Prophetische Geschichtsschau oder Panjudaismus?
[…] If they [the Jews] choose to reaffirm their past, and fulfill their destiny, they must enter the third act [of World History] with bost a Jewish humanist citadel in Israel and Jewish ideological outposts in the diaspora. Each must nurture the other, because each is dependent on the other. The world needs both. […]
Just as the Bible is the motivating ideology behind the world's one billion Christians, so Das Kapital is the motivating ideology behind the world's one billion Chinese. China's "religion" is the economic doctrine of a Jew, Karl Marx. Her science is the theoretical physics of a Jew, Albert Einstein. Her psychology of man is that of a Jew, Sigmund Freud. […]
If the Space Age renders national slogans meaningless, then diasporized man living in a diasporized world will be compelled to search for a new ideology that will give his life meaning. Why could not Jerusalem, now the spiritual homeland for the Diaspora Jew, become the spiritual world center for diasporized man? Will that be the future function of Israel? If so, will that not also imply a universal need for Judaism as an ethical creed for man in the third act?
Perhaps Western civilization is not dying, as predicted by Spengler, but merely undergoing an evolution from its Christian parochial phase to a Judaized universalist phase, much as the Greek Hellenic idea evolved into a universalist Hellenism.
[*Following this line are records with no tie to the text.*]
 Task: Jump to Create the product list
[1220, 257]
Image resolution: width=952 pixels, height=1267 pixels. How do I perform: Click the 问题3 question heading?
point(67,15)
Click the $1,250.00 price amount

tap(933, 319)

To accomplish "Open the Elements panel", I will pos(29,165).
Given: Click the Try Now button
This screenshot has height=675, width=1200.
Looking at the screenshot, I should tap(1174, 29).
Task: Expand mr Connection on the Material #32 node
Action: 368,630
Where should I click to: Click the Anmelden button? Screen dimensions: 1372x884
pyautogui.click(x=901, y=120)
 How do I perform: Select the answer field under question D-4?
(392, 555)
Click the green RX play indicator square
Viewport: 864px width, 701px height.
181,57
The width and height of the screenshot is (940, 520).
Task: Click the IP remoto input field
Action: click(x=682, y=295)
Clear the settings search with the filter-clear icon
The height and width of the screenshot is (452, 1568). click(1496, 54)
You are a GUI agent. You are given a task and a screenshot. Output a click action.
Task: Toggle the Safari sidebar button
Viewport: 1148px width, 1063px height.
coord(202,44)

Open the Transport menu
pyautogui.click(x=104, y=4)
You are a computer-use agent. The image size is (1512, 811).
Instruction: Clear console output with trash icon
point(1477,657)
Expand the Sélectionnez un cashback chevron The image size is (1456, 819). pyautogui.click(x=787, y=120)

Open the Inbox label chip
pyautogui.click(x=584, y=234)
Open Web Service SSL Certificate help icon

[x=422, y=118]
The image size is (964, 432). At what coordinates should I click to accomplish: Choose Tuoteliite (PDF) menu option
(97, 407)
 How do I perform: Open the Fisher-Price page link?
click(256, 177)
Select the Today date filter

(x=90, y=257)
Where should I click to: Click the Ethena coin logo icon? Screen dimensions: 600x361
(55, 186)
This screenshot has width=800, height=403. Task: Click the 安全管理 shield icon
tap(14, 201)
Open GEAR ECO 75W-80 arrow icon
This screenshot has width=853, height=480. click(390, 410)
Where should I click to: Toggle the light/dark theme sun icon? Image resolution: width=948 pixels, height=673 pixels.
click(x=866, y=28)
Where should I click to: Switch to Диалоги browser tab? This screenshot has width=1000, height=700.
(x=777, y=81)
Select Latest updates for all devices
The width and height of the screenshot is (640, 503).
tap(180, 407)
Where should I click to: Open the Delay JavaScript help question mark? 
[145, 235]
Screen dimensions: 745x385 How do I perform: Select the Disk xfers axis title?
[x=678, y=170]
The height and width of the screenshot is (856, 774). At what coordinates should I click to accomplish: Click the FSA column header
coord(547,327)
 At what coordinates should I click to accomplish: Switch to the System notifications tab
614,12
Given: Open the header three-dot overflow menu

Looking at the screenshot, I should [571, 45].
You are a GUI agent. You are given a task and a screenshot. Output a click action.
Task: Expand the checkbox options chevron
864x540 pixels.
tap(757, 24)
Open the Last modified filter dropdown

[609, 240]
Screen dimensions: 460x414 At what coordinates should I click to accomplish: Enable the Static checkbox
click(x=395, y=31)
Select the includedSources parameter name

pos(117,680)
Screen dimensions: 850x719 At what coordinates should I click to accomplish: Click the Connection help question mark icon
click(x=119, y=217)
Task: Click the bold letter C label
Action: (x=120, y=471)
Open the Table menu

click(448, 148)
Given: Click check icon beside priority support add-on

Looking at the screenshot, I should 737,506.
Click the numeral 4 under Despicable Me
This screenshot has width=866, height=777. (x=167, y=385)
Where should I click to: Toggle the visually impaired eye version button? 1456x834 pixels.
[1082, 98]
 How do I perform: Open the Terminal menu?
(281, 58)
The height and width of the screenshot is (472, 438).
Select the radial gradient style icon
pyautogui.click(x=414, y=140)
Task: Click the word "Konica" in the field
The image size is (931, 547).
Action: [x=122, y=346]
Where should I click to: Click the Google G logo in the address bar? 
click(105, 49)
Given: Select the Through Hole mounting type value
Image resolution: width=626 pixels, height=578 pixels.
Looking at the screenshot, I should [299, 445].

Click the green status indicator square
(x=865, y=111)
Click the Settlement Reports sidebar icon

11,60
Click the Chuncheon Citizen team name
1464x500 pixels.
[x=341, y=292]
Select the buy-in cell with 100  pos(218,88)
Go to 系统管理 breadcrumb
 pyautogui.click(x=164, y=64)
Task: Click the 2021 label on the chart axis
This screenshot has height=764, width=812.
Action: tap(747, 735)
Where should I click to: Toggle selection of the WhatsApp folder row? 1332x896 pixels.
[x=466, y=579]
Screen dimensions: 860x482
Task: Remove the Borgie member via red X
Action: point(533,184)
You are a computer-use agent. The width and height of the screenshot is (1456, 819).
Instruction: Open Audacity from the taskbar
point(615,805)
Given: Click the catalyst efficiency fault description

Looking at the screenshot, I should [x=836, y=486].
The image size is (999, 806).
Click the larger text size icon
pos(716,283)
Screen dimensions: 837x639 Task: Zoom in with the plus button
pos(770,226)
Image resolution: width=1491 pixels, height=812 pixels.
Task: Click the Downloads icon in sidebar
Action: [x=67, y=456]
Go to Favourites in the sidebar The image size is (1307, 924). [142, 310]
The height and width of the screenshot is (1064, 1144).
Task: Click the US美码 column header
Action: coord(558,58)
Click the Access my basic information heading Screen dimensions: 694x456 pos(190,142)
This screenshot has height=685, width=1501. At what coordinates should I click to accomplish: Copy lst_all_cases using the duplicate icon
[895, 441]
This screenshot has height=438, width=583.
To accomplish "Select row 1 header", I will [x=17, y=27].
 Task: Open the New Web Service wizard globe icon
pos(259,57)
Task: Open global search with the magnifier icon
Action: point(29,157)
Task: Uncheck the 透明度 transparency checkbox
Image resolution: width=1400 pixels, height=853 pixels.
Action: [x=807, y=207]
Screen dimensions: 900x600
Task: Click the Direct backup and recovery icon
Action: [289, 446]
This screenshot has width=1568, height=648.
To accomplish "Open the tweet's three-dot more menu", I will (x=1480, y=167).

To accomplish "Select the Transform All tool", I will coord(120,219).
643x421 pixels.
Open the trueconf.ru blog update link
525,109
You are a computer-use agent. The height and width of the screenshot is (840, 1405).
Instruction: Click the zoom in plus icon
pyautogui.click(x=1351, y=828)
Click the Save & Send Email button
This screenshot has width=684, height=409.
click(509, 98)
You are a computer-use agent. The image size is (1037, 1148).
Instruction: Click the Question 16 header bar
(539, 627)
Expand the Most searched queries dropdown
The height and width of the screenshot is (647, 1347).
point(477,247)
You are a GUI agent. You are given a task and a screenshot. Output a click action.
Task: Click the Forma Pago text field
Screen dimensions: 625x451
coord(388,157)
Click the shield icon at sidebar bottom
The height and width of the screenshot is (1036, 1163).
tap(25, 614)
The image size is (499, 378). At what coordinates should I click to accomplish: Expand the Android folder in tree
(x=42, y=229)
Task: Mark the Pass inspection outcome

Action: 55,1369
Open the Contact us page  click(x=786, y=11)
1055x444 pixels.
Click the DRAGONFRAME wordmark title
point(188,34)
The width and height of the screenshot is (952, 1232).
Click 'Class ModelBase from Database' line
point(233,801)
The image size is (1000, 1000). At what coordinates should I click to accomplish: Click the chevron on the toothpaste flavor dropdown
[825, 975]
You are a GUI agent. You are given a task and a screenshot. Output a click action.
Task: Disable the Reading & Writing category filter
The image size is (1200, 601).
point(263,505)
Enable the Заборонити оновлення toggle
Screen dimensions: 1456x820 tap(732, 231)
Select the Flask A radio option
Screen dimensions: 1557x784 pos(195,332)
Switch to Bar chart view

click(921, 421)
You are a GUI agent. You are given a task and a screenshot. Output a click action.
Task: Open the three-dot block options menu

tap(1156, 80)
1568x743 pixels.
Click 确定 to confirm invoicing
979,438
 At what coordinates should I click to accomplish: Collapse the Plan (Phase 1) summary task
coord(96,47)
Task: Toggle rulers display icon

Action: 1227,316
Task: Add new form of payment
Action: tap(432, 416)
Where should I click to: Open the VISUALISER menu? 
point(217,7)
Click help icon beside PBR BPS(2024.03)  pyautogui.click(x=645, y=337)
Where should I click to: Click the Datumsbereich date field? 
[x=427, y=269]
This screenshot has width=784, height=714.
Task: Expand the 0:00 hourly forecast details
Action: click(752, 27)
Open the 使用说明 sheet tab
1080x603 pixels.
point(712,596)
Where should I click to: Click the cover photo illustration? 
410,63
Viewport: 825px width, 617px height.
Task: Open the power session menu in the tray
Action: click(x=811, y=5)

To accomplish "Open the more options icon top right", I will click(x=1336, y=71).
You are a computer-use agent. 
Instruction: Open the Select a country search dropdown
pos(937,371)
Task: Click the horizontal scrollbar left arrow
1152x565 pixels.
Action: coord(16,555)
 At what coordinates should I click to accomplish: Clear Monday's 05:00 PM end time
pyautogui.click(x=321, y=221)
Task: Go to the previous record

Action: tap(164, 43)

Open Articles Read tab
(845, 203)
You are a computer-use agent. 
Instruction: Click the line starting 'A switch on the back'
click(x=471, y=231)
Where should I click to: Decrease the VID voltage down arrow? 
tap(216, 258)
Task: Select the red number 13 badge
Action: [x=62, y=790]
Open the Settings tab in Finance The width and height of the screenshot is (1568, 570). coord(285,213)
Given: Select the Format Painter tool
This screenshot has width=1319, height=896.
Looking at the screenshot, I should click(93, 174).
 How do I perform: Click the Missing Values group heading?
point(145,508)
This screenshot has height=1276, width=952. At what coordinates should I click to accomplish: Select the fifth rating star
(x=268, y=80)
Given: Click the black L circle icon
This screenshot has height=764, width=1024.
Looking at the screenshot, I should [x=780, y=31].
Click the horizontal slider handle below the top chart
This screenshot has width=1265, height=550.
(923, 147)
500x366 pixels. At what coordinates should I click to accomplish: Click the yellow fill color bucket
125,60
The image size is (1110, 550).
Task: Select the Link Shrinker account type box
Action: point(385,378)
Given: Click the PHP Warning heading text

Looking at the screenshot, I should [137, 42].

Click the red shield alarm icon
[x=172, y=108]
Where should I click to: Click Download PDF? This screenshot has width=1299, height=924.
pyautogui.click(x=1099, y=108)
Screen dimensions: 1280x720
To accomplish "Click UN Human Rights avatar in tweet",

Under the communist skirt of Russia and China we still behold the body of Western civilization. What is more natural than that monotheism, Christianity, Mohammedanism, capitalism, socialism, communism - all spun by Jewish brains - should find a universal abode in Jewish humanism. […]
In the future, perhaps, the spiritual message of Judaized Christianity and the economic message of Judaized socialism may fuse with the morality of the Jewish Prophets and the ethics ot the Jewish patriarchs to bring about a secular millennium.
We have statet earlier that the Zionists were the twentieth-century's secular messiahs who did what the theological messiahs should rightfully have done. […] But how could these forthright Zionist agnostics claim to be heirs to the messianic ideal? How could they deny God and yet proclaim the chosenness of the Jewish people? Perhaps Ben-Gurion best resolved this dilemma when he said: «My concept of the messianic idea is not a metaphysical but a socialcultural one . . . I believe in our moral and intellectual superiority, in our capacity to serve as a model for the redemption of the human race . . . The glory of the Divine Presence is within us, in our hearts, and not outside us.»
Zionist writers have recognized that Israel must be more than a haven for Jews hopscotching the globe, one step ahead of anti-Semitism. Israel, they have warned, must never be just another nation among nations. She must never imitate nor tie her fate to any existing civilization or ideology, for if she does she, too, will die. Her salvation, they exhort, is in becoming a universalist state, a symbol of peace, a sanctuary of the prophetic ideal. In the words of Martin Buber: «There is no reestablishing Israel, there is no security for it save one: It must assume the burden of its uniqueness; it must assume the yoke of the kingdom of God.»
Dimont, Max I., The indestructible Jews. Is there a manifest destiny in Jewish history?, New York: New American Library, 1971, S. 330-37.